Severity Of Benign Prostatic Hyperplasia

The growth of benign prostatic tissues can be determined by your surgeon and its size can determine the severity of the symptoms. However, prostate size is not always an indicator of symptoms severity.

How is Benign Prostatic Hyperplasia Diagnosed?

The diagnosis of BPH is made by the doctor by performing the following tests:

  • History of symptoms, and associated complications
  • Digital Rectal Examination
  • Blood Tests including PSA (Prostate-Specific Antigen) test
  • Urinary Flow Test
  • Prostate Biopsy may be done to rule out prostate malignancy
  • Cystoscopy
  • Ultrasound
  • Urodynamics
Cystoscopic appearance, Enlarged Prostate, BPH, large median lobe

Cystoscopic Appearance of Enlarged Prostate

How is Benign Prostatic Hyperplasia Treated?

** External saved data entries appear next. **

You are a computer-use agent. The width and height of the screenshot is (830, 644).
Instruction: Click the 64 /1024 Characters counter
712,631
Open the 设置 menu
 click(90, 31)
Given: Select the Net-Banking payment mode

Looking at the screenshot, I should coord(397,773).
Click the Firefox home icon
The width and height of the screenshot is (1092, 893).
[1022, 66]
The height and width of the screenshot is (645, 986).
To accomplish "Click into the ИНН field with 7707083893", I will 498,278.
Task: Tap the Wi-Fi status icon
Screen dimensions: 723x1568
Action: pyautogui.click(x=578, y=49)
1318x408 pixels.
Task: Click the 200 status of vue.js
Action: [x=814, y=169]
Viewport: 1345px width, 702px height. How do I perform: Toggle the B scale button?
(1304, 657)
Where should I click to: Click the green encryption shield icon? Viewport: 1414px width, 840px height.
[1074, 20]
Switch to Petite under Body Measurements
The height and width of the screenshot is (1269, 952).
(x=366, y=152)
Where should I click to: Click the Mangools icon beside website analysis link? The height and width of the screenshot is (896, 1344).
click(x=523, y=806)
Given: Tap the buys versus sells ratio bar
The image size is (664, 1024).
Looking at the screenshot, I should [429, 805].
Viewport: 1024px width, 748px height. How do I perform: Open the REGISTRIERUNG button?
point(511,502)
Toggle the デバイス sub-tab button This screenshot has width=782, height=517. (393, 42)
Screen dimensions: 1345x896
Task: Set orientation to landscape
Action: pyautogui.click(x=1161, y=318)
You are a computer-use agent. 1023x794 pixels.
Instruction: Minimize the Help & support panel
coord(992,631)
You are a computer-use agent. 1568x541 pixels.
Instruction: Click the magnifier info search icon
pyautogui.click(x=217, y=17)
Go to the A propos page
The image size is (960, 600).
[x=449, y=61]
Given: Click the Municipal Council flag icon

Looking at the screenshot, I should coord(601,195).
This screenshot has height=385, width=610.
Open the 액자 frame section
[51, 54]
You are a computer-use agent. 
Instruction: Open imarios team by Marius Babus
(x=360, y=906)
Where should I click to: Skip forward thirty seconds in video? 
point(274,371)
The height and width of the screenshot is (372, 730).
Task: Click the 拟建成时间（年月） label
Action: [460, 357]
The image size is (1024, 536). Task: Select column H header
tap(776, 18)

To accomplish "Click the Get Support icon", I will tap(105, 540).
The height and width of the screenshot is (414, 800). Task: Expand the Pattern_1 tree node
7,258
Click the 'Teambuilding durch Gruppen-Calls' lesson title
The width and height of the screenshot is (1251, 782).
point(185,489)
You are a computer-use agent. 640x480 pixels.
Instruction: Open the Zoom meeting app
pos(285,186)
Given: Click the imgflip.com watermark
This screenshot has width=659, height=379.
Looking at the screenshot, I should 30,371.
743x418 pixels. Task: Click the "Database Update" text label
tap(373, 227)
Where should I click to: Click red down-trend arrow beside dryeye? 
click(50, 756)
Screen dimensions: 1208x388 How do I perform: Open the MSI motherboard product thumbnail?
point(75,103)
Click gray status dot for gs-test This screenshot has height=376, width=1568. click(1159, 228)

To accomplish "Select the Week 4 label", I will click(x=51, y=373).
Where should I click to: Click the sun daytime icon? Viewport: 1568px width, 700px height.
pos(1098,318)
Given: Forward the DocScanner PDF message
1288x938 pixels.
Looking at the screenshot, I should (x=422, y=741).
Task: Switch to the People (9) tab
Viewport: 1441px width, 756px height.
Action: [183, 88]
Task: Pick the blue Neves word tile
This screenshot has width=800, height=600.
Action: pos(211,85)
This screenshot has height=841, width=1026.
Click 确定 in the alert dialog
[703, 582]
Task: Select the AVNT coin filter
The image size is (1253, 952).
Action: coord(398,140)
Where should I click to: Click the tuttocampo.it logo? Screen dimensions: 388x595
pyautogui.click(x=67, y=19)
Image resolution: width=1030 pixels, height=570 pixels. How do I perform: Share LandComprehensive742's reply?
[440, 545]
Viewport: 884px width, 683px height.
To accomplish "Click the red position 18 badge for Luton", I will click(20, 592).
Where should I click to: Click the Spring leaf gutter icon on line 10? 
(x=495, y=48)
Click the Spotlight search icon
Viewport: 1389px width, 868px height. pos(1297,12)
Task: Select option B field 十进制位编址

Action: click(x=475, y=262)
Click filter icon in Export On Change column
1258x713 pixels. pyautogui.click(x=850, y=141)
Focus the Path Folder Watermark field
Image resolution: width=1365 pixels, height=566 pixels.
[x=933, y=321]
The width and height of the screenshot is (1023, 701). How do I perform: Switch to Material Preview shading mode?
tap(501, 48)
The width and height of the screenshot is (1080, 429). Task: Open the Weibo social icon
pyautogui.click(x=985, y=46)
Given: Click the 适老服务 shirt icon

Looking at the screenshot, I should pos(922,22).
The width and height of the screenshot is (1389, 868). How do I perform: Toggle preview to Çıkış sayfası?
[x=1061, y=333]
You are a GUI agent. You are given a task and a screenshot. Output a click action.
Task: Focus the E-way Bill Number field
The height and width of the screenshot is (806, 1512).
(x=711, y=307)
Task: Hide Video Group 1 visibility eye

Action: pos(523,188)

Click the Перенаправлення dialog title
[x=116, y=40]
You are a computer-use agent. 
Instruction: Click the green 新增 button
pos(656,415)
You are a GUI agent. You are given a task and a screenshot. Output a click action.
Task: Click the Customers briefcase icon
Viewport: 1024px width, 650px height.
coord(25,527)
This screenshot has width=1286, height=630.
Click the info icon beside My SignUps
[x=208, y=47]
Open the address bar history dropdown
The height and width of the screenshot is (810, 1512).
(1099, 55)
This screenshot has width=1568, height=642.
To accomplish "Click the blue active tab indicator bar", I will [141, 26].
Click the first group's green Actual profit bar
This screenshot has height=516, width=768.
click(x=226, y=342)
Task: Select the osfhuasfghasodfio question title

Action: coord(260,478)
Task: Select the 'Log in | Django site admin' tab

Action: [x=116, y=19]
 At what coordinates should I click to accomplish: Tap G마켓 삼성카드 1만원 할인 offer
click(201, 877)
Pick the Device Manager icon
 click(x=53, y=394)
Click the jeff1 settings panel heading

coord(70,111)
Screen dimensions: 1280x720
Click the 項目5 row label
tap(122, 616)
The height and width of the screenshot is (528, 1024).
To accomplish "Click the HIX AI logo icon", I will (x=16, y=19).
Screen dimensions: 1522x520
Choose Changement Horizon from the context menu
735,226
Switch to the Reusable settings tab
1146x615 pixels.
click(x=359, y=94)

Treatment options for BPH include both medications as well as surgical options, and the best course of therapy is determined by the doctor based on:

  • overall health,
  • lab results,
  • progression of the enlargement, and
  • presence of complications due to enlarged prostate

Medications for BPH Treatment

Medicine works best in cases with mild to moderate symptoms and includes

  • Alpha blockers – They act by relaxing the neck of the bladder muscles and surrounding tissues, making it easier to urinate.
  • 5 Alpha-Reductase Inhibitors – This group of drugs results in size reduction of the prostate gland, again, making urination easier
  • Combination – A combination approach can also be given in certain cases. These work by relaxing bladder muscles and shrinking the prostate gland, respectively.
  • PDE5 inhibitors – They have been shown to be effective presumably due to the relaxation of the smooth muscle fibers of the bladder and prostate, especially useful in men with erectile dysfunction
  • Anticholinergics or beta3 agonist (Mirabegron) – They are not the first line for BPH. However, they relieve overactive bladder symptoms and are useful adjuncts, especially for men suffering severe urge or urge incontinence

Advanced BPH Treatments

  • Urolift  – tiny implants are placed into the prostate that effectively holds the urethra open. There is no cutting, heating or removal of prostate tissue.
  • Trans-urethral Resection Of The Prostate (TURP) – A telescope is inserted via the urethra and the enraged part of the prostate gland is removed
  • Trans-urethral Incision Of The Prostate (TUIP) or Bladder Neck Incision (BNI) – for this procedure incisions are only made in the prostate gland to make urination easier
  • Rezum – Using water vapour (steam) which is injected into the prostate causing the enlarged parts of the prostate to die and be reabsorbed by the body.
  • Laser Therapy – where amplified light energy is used to generate heat to destroy prostatic tissue. There are many different types of laser therapy for BPH.
  • Simple Prostatectomy (Open/Robotic) – indicated especially if the above endoscopic option is not most suitable, especially for men with very large or massive prostate gland. Unlike prostatectomy for prostate cancer involving removing the entire prostate (radical prostatectomy), this procedure removes just the part of the prostate that’s blocking the flow of urine (adenomas).
  • Embolization– where the blood supply to the prostate is cut, a shrinkage in size is expected to allow easier passing of urine.

In all approaches, a prostate gland MRI or biopsy may also be conducted to rule out prostate cancer, as the symptoms can overlap.

What If Benign Prostatic Hyperplasia Is Untreated

If left untreated, the symptoms caused by BPH may continue to cause the patient mild or severe distress, depending upon the growth of the prostate gland.

Further distress can result from the frequently worrying about having to urinate and constant visits to the bathroom when at work or attending events and at night.

Sometimes, complications such as frequent urine infections, an inability to pass urine at all (retention), bladder stone formation, blood in urine (haematuria), and kidney damage can occur.